_Requirement:_ Beginning with the line that contains "Given: Click the 14 mark on vertical ruler", print each line to the end of the data exactly. Omit the pictures.

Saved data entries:
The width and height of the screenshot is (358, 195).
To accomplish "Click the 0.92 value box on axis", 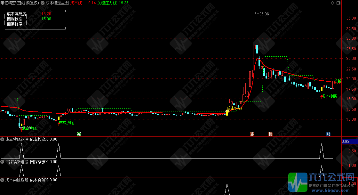I will [x=346, y=142].
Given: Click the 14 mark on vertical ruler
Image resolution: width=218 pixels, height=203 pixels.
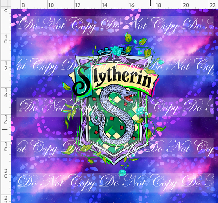Looking at the screenshot, I should pyautogui.click(x=6, y=93).
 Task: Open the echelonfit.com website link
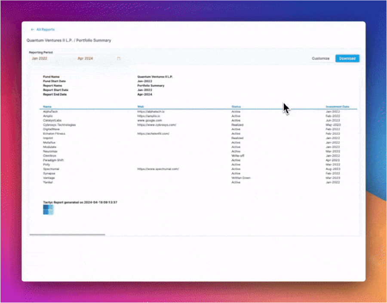153,134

_Your response:_
Given: Click the 14 mark on vertical ruler
Image resolution: width=218 pixels, height=203 pixels.
Looking at the screenshot, I should pyautogui.click(x=6, y=93).
 Task: Open the echelonfit.com website link
153,134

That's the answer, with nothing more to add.